*YOUR ASSIGNMENT:*
Pull out every line in the data that has the string "computer" in it.

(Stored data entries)
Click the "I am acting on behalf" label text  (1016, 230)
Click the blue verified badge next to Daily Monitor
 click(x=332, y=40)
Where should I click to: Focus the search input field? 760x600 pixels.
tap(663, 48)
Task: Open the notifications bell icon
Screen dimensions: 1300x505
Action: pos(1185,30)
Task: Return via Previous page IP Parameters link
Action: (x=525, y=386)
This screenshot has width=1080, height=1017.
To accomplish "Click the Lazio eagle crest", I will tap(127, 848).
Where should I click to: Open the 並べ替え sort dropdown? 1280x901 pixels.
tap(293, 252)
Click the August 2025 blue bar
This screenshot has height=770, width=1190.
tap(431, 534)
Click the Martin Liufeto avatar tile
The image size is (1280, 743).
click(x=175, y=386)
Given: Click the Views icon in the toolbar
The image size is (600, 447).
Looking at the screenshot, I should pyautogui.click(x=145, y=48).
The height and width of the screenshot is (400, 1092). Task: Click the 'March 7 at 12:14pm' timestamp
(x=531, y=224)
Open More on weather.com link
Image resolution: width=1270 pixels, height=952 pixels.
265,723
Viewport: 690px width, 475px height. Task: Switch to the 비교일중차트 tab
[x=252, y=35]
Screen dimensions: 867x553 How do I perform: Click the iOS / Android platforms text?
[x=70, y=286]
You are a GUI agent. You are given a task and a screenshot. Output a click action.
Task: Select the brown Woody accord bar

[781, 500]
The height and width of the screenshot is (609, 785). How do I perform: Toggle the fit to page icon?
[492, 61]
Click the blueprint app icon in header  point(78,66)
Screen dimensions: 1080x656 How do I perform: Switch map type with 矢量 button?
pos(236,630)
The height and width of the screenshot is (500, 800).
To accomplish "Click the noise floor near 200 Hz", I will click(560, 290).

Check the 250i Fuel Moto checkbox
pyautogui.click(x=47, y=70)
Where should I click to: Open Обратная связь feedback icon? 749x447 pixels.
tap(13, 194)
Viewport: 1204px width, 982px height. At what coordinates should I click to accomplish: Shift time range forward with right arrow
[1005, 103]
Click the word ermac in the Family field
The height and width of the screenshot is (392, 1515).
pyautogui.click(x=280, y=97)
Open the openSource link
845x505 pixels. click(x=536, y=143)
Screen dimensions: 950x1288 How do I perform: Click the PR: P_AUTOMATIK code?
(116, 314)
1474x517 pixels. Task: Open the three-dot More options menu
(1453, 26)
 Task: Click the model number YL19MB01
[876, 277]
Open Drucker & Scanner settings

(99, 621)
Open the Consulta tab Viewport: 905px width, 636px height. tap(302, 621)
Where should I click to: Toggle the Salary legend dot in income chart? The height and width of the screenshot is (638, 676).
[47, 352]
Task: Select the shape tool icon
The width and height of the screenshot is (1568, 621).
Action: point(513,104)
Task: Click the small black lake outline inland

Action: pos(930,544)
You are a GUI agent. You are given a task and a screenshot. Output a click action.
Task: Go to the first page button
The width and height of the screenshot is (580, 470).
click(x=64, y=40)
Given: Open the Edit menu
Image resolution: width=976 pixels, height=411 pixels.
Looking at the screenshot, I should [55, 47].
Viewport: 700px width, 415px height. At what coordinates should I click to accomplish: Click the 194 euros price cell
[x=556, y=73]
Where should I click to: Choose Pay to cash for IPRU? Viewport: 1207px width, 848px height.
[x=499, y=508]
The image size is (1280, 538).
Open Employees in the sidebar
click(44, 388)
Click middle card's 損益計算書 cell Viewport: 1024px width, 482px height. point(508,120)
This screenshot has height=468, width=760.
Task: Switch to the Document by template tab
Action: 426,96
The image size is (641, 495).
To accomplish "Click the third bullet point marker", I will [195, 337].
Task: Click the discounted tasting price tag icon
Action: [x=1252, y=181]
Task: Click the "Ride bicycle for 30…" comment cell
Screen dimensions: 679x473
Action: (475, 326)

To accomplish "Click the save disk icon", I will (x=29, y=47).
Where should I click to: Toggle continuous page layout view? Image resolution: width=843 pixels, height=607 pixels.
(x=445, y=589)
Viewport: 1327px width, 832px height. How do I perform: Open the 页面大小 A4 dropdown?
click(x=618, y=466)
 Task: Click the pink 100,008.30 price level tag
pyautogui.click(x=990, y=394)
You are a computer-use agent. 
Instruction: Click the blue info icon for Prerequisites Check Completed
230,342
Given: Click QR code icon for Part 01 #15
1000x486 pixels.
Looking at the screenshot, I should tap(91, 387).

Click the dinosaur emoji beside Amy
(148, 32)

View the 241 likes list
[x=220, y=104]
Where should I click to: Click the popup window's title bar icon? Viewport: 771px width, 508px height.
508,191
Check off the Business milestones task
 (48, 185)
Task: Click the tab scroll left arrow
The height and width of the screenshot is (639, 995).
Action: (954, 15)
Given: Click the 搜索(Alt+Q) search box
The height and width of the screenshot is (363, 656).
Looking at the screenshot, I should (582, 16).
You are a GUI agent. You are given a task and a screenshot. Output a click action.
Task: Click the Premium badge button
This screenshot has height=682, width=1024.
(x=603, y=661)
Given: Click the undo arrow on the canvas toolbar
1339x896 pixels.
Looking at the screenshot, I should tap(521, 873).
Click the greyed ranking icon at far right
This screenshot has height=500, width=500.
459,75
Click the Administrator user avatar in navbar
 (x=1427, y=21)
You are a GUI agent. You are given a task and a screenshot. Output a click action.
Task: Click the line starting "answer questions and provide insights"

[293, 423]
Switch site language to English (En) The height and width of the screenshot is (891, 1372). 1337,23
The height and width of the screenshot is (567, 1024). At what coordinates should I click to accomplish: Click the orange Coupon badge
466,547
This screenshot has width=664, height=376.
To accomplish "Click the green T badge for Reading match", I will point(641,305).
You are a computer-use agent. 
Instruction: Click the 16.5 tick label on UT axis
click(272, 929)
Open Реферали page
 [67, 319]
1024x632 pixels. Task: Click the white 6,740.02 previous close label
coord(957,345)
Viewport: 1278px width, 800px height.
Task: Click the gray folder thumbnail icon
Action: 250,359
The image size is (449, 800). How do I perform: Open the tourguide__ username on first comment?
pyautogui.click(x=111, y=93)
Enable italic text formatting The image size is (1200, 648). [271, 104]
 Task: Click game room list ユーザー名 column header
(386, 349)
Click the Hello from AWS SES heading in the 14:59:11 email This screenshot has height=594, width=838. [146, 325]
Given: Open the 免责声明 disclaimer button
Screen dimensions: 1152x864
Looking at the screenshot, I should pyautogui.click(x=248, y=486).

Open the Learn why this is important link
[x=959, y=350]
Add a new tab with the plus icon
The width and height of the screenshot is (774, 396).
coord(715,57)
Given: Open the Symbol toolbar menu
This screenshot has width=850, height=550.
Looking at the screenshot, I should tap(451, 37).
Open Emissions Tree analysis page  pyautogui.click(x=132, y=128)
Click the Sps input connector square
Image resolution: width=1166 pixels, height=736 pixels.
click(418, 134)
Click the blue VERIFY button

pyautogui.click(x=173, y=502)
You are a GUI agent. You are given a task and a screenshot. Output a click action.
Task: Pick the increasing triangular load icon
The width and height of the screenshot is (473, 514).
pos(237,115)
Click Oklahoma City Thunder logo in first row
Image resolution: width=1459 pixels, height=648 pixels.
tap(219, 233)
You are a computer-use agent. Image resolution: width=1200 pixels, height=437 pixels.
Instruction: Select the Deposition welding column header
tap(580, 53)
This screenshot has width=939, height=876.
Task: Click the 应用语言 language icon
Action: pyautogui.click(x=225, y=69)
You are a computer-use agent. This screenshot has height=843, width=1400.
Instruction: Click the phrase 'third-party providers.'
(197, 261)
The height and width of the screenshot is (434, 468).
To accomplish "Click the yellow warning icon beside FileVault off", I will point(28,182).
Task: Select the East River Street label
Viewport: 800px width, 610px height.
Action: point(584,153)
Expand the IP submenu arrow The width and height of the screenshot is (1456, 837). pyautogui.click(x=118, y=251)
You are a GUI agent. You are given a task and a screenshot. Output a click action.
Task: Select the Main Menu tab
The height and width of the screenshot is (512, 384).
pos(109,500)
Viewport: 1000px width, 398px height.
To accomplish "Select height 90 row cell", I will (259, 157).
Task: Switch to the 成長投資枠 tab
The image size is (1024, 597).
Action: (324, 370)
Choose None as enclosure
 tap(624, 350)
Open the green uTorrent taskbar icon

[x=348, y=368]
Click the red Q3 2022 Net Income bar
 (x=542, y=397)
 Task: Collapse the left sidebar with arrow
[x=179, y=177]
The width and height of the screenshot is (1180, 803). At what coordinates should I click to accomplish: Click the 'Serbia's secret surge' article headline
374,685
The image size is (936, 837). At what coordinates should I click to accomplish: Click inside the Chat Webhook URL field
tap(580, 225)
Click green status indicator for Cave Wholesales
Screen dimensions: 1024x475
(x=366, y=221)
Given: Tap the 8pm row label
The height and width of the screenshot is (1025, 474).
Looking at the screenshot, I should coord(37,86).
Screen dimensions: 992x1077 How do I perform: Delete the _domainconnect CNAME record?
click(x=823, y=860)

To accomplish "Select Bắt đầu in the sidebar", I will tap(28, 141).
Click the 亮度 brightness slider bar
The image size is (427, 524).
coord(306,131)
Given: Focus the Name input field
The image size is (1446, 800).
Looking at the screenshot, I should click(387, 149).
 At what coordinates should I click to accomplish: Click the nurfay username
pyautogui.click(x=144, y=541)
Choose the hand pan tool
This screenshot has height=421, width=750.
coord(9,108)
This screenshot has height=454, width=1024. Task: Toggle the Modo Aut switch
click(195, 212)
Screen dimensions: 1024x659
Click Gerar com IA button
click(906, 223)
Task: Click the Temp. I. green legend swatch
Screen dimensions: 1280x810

*RESPONSE AREA:*
You are a computer-use agent. 
You are a computer-use agent. 
You are a computer-use agent. Image resolution: width=1200 pixels, height=437 pixels.
You are a computer-use agent. This screenshot has height=843, width=1400.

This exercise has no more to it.